_SET EXERCISE_. Revise the material below by replacing every occurrence of "GUI agent" with "GUI assistant", leaving all other text unchanged.

--- BEGIN WORKING DATA ---

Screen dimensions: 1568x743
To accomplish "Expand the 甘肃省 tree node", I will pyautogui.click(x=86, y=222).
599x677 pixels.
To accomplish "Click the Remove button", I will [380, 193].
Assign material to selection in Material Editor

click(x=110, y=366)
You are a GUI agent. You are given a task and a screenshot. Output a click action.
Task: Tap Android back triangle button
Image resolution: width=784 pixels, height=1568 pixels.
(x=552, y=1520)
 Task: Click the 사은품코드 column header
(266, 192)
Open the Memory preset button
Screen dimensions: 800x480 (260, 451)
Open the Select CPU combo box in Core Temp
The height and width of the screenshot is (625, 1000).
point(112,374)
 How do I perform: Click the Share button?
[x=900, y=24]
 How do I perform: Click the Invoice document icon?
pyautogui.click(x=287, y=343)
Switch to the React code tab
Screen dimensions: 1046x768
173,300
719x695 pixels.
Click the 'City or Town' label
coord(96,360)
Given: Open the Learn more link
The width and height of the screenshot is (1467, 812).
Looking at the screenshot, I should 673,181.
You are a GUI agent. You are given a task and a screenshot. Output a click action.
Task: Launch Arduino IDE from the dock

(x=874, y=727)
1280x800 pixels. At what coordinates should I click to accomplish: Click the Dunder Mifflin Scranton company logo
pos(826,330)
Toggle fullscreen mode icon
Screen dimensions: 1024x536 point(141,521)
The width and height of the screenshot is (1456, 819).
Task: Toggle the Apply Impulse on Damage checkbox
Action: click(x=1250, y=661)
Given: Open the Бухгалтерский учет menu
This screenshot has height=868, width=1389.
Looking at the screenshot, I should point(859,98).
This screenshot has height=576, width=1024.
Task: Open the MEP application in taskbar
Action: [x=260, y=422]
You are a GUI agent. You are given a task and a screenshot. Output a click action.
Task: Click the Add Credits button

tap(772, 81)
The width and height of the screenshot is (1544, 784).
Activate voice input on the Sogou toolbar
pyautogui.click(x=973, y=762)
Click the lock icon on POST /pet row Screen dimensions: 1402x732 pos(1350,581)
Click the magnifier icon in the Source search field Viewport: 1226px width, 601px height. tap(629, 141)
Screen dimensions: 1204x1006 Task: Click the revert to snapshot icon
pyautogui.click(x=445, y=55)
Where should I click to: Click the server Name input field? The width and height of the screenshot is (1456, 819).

--- END WORKING DATA ---

_REPLY TO THE TASK_.
Screen dimensions: 1568x743
To accomplish "Expand the 甘肃省 tree node", I will pyautogui.click(x=86, y=222).
599x677 pixels.
To accomplish "Click the Remove button", I will [380, 193].
Assign material to selection in Material Editor

click(x=110, y=366)
You are a GUI assistant. You are given a task and a screenshot. Output a click action.
Task: Tap Android back triangle button
Image resolution: width=784 pixels, height=1568 pixels.
(x=552, y=1520)
 Task: Click the 사은품코드 column header
(266, 192)
Open the Memory preset button
Screen dimensions: 800x480 (260, 451)
Open the Select CPU combo box in Core Temp
The height and width of the screenshot is (625, 1000).
point(112,374)
 How do I perform: Click the Share button?
[x=900, y=24]
 How do I perform: Click the Invoice document icon?
pyautogui.click(x=287, y=343)
Switch to the React code tab
Screen dimensions: 1046x768
173,300
719x695 pixels.
Click the 'City or Town' label
coord(96,360)
Given: Open the Learn more link
The width and height of the screenshot is (1467, 812).
Looking at the screenshot, I should 673,181.
You are a GUI assistant. You are given a task and a screenshot. Output a click action.
Task: Launch Arduino IDE from the dock

(x=874, y=727)
1280x800 pixels. At what coordinates should I click to accomplish: Click the Dunder Mifflin Scranton company logo
pos(826,330)
Toggle fullscreen mode icon
Screen dimensions: 1024x536 point(141,521)
The width and height of the screenshot is (1456, 819).
Task: Toggle the Apply Impulse on Damage checkbox
Action: click(x=1250, y=661)
Given: Open the Бухгалтерский учет menu
This screenshot has height=868, width=1389.
Looking at the screenshot, I should point(859,98).
This screenshot has height=576, width=1024.
Task: Open the MEP application in taskbar
Action: [x=260, y=422]
You are a GUI assistant. You are given a task and a screenshot. Output a click action.
Task: Click the Add Credits button

tap(772, 81)
The width and height of the screenshot is (1544, 784).
Activate voice input on the Sogou toolbar
pyautogui.click(x=973, y=762)
Click the lock icon on POST /pet row Screen dimensions: 1402x732 pos(1350,581)
Click the magnifier icon in the Source search field Viewport: 1226px width, 601px height. tap(629, 141)
Screen dimensions: 1204x1006 Task: Click the revert to snapshot icon
pyautogui.click(x=445, y=55)
Where should I click to: Click the server Name input field? The width and height of the screenshot is (1456, 819).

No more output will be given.